Trump won despite making statements that became more deranged as voting day grew closer. He has consistently taken credit for appointing three Supreme Court judges who overturned Roe v Wade that set abortion rights back by half a century. He has called Harris a “low IQ individual” who is “dumb as a rock”. Hours before voting, he imagined Republican Liz Cheney, who openly endorsed Harris, face a firing squad.
It didn’t make a dent to the electoral outcome.
Harris was simply held to a higher standard, as Michelle Obama pointed out days before the election. And that standard was still not high enough.
Yet, while rejecting Harris, voters have cleared the way to undo abortion bans in seven states including Missouri, Arizona, Colorado, Maryland and Montana. Missouri is now the first state where a vote will undo one of the most restrictive bans on abortion in the country.
America may have failed to vote for its first woman president, but for the first time in its history as a democracy, two Black women, Lisa Blunt Rochester and Angela Alsobrooks, will serve in the Senate. In Delaware, Sarah McBride became the first openly transgender person elected to Congress.
The president-elect’s first appointment is also cause for some cheer. By naming Susie Wiles, the political strategist from Florida who has run his political operation for the past four years, as his White House Chief of Staff, the first woman to hold the powerful position, Trump has made a smart move. Not only has he appointed the best person he considers for the job, he’s helped break at least one glass ceiling. He might have defeated Harris through a sexist, abusive and ugly campaign, but, he’s now trying to say, he’s not against women. At least not all women.
Yet, to clutch at these silver linings and ignore the threats made during his campaign would be foolish. Trump has promised to crackdown on “transgender insanity”. He has said he will stop transgender athlete participation in women’s sport. He routinely misrepresents gender transition care for minors, including hormone therapy, as something that is decided by schools that bypass parental consent. If he pulls Medicare and Medicaid eligibility for gender transition, it will “effectively halt most of that treatment across the country,” notes Washington Post.
Eight years ago, pundits had predicted a clear win for Hillary Clinton. The New York Times had prepped a dummy page one with a bold font headline heralding Madam President. Then the results came in. Clinton’s defeat was attributed in part to complacency among her women supporters who, sure about her victory, didn’t bother to go out and vote.
Leaving nothing to chance this time around, women were exhorted to cast their ballot. Republican women were reminded that their vote is a secret and so they were free to endorse Harris without their families ever knowing. There’s an awful sense of déjà vu that the same man who defeated Clinton has now trounced Harris.
Trump heads one of the “most prolific harassment and intimidation machines in the country with almost zero political cost,” writes Jill Filipovic in The New Statesman. His MAGA (make America great again) followers “have hounded anyone they see as his enemy” and is “among the most disturbing and under-appreciated dynamics of contemporary US political life.”
The ugly triumphalism among Trump’s MAGA followers has been sickening.
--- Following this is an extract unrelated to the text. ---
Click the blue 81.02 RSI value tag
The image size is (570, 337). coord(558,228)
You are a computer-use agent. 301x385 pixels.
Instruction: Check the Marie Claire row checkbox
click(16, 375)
On November 6, even before Trump had been declared the winner, white supremacist Nick Fuentes tweeted, “Your body, my choice. Forever.” The Institute for Strategic Dialogue notes a 4,600% increase in similar hashtags. Elsewhere there are reports of Black students receiving texts asking them to report for work as slaves on plantations.
The response was swift and angry with some posts calling for American women to revolt against men by adopting South Korea’s 4B movement that follows the four rules of no sex with men, no dating men, no giving birth and no marriage.